Fig. 1. Schematic of study design and patient’s response to olaparib and durvalumab combination.

a After consent, mTNBC patients were subjected to a pre-treatment biopsy (#1) followed by one cycle of olaparib (28 days) and an on-treatment biopsy (#2). Patents were then treated with a combination of olaparib and durvalumab for up to 12 additional cycles. b (Upper panel) Blood biomarkers, (lower) lesion size. Green stars represent the time of pre and on-treatment biopsies collection and the blue bar represent the first cycle of olaparib monotherapy, which started on day 0.

Fig. 2. Tumors histopathological phenotype and immune composition.

a An H&E and b CLIA IHC staining of estrogen receptor (ER), progesterone receptor (PR), androgen receptor (AR) and human epidermal growth factor receptor 2 (HER2) was performed on both pre and on-treatment biopsies for each patient. mIHC was used to C reconstruct a region of each tumor showing epithelial cells (pan-CK) and various immune cells subtypes as indicated, d identification of immune cell population subset and density, and e determination of CD8⁺ T cell population characteristics based on expression of PD-1 and EOMES expression.

Fig. 3. Protein network rewiring and single-cell proteomics analysis of the tumor composition.

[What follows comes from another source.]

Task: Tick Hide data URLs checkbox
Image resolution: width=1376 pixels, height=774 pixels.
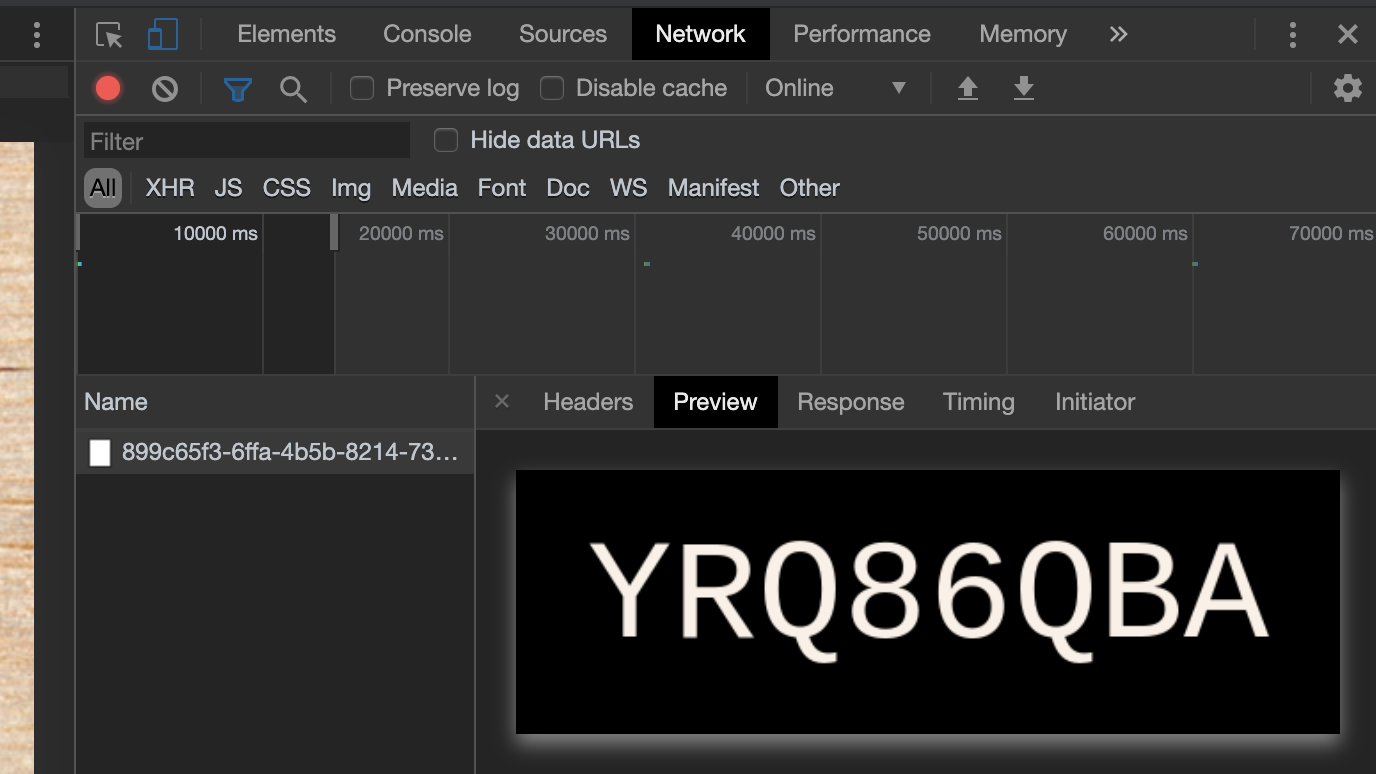Action: point(446,141)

RPPA analysis was used to analyze protein changes following olaparib treatment. a Heat map representing the protein expression in each sample as well as the fold change between on and pre-treatment samples from individual patients. The protein was ordered from the most downregulated to the most upregulated in the on-treatment samples compared to pre-treatment. b Distribution plot showing the fold change of each protein during the course of treatment (on-treatment/pre-treatment). c Pathway score analysis showing the score distribution of each TCGA breast cancer subtype and the pathway score of each sample from individual patients. d Chart constructed using the elbow method to determine the optimal number of clusters for e a K-mean clustering analysis identifying different cancer cell populations. Rows represent individual cells and columns represent individual proteins. The first and second columns identifies each patient samples and cell cluster, respectively. f Distribution plot showing the percentage of cells from each K-mean cluster within each sample. g Table showing the median expression of each protein within each cluster. The table was colored based on expression intensity, with red being high and blue being low expression values.